Magnetic Halves Costs To Survive Crisis

Magnetic MRO's core airframe business has changed, with some heavy checks cancelled or reduced in scope and increasing requests from lessors.
Credit: Magnetic MRO

Sometimes a crisis forces you to do things very differently, and sometimes it accelerates changes that should have happened anyway. Magnetic MRO, like many shops, has been put through a wringer to learn both kinds of lessons.   

Magnetic has stayed active, even during the virus crisis, with one subsidiary receiving Airbus approval to do aircraft interiors and Magnetic staff doing their first virtual inspection of an aircraft.

But CEO Risto Mäeots says his core airframe business has changed, with some heavy checks cancelled or reduced in scope and increasing requests from lessors for work on repossessed or returned aircraft. 

“The type of work needed for a returned aircraft is very similar to an end-of-lease scope: heavy maintenance, painting and cabin refurbishment,” Mäeots says.

In addition, Magnetic and its sister-company Direct Maintenance have parked about 30 aircraft.
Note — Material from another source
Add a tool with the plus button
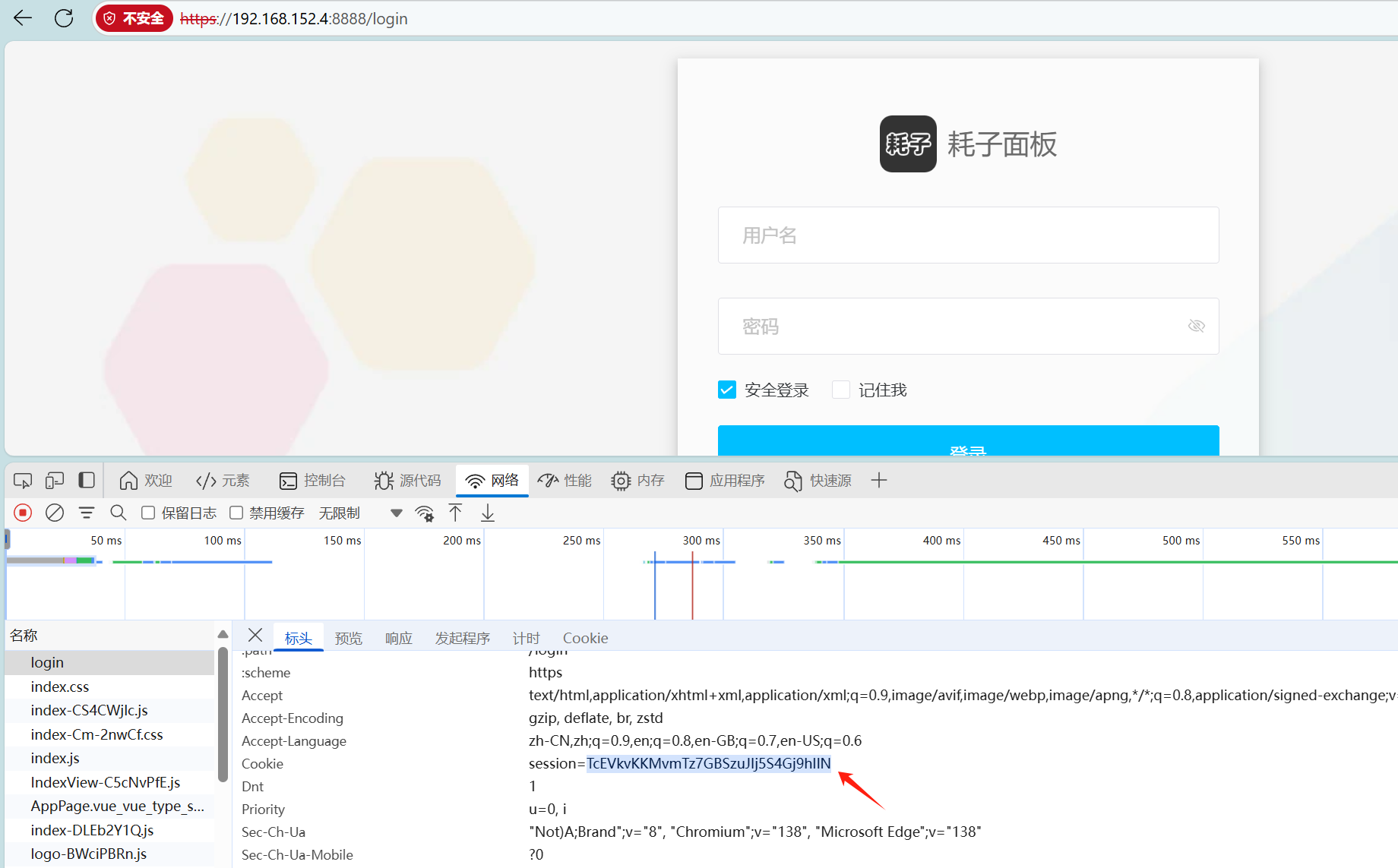Image resolution: width=1398 pixels, height=868 pixels. pos(879,481)
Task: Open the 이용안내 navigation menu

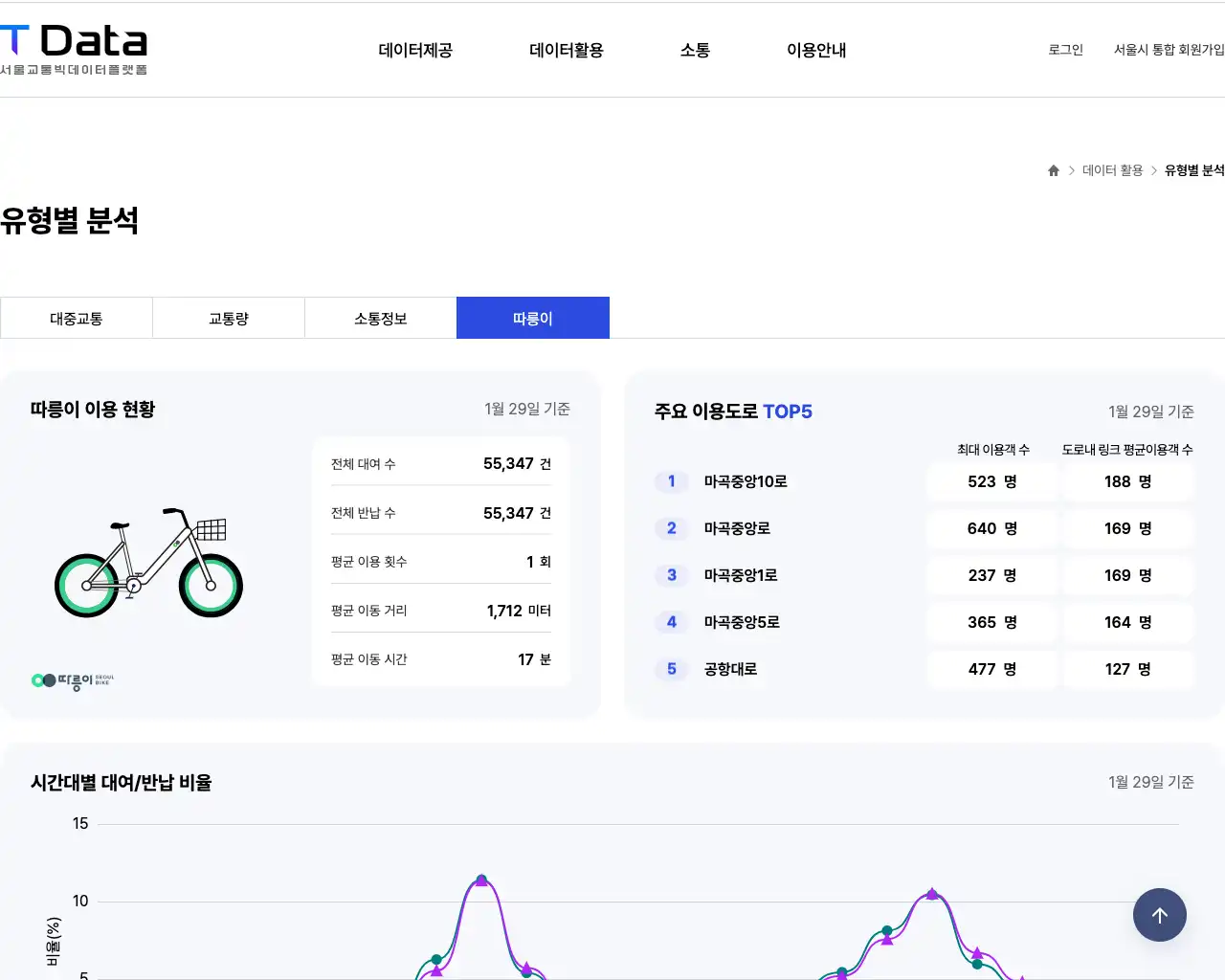Action: [815, 50]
Starting in July, they will be doing work to return some of these aircraft to service.

Magnetic MRO has not retained all its staff though the crisis, but took aggressive measures based on the view that “the future is not going to be same,” Mäeots says.

He notes it took China about four months of a very tough quarantines before resuming most flights. He says there is no way the EU could manage the virus faster with its lighter restrictions.
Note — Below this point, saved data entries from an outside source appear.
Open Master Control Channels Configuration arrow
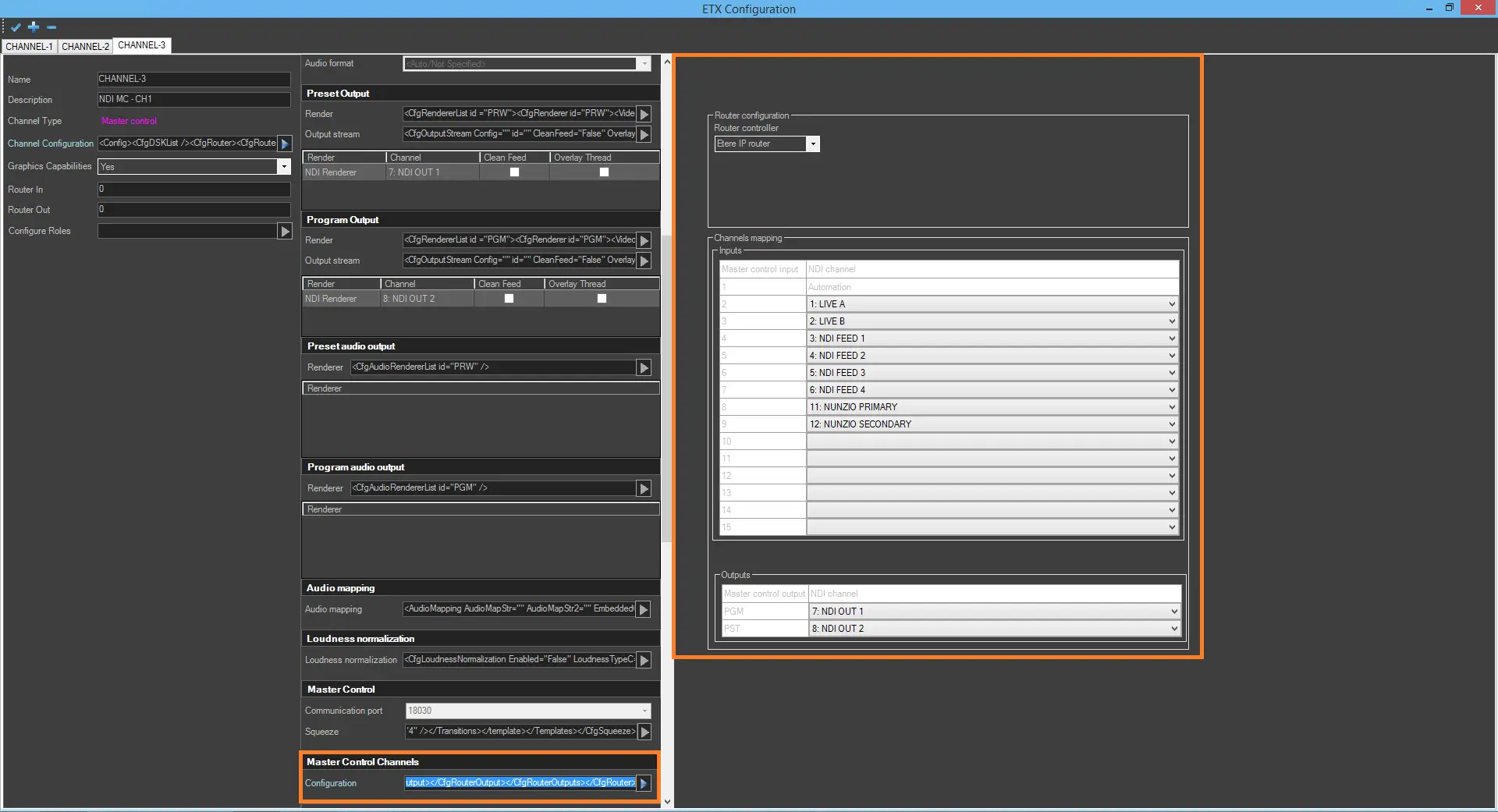This screenshot has height=812, width=1498. coord(644,783)
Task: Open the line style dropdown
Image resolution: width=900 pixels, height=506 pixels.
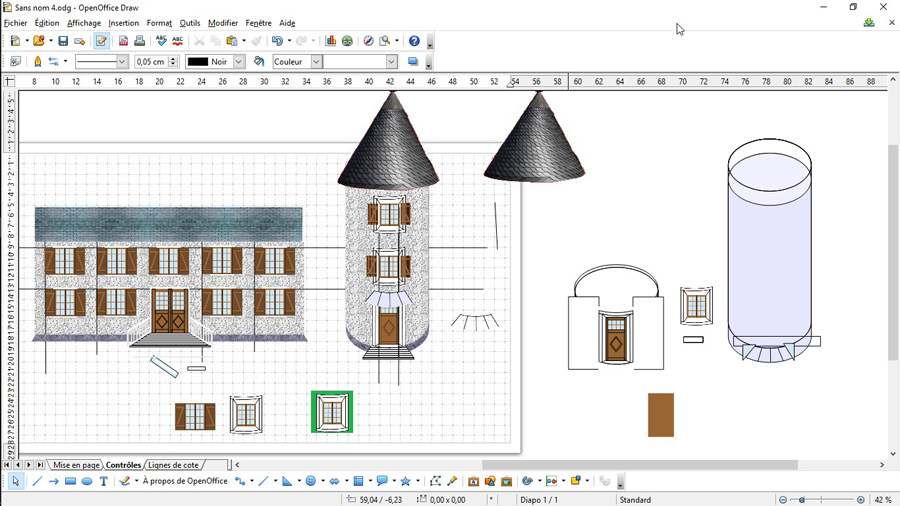Action: (122, 62)
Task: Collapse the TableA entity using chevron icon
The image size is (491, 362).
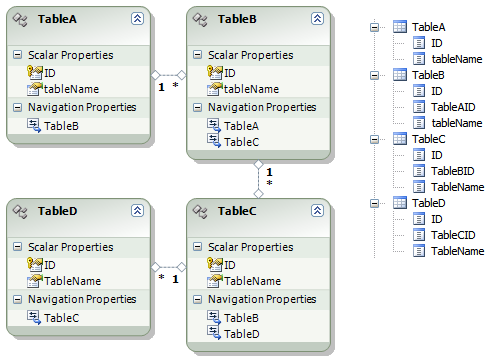Action: click(137, 19)
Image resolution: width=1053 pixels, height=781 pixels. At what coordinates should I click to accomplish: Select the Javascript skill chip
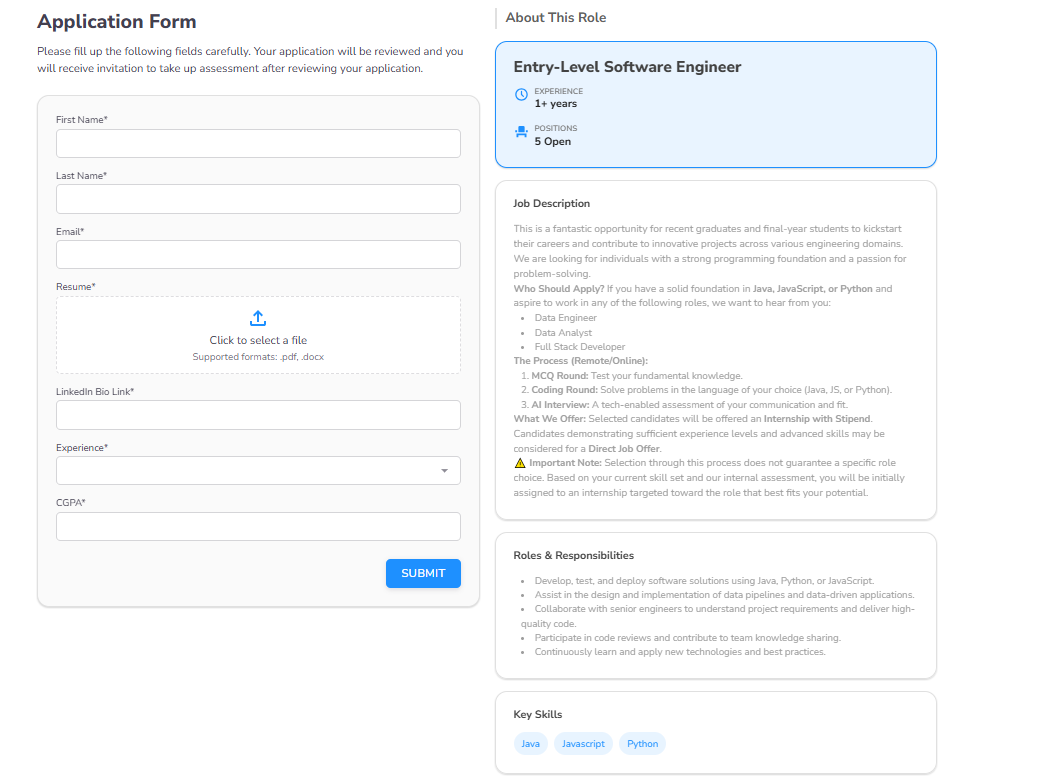582,743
That judgement “triggered us to start immediate restructuring, lowering headcount, turning our business from scale to efficiency and renegotiating with suppliers,” the Magnetic CEO explains. The results were a 22% reduction in headcount and a 55% reduction in variable and fixed costs, compared with January, 2020, levels.

But Magnetic can still scale up fast, as it has emphasized retaining people in key positions and those with licenses. And Magnetic has received government aid in the form of salary compensation. 

The MRO has faced shortfalls in deliveries of some parts due to the lock down of OEMs, closed repair shops and a paralysis of transport. But Mäeots says deliveries started to improve in late June.

The Magnetic CEO predicts the first MRO sectors to recover will probably be labor-intensive functions, for example line maintenance and heavy maintenance. But trading and leasing businesses will be stalled for a while. And the airline customers that will be first to need MRO will be those that have major domestic networks, as domestic service will revive first.

As for Magnetic, Mäeots expects the big post-crisis change will be more automation. “Fortunately, we were lucky to have started a new ERP system implementation project before COVID outbreak, and we had also completed mapping all our group processes and made them efficient,” he says.

This new ERP system will be the digital heart of Magnetic for years to come. The virus crisis made Magnetic managers rethink their processes one more time.

And Mäeots predicts MRO staff will travel less frequently and have more virtual meetings after the virus crisis ends. “What CEOs, CTOs or COOs failed to do in years, Mr. Covid did in one quarter, a harsh lesson.”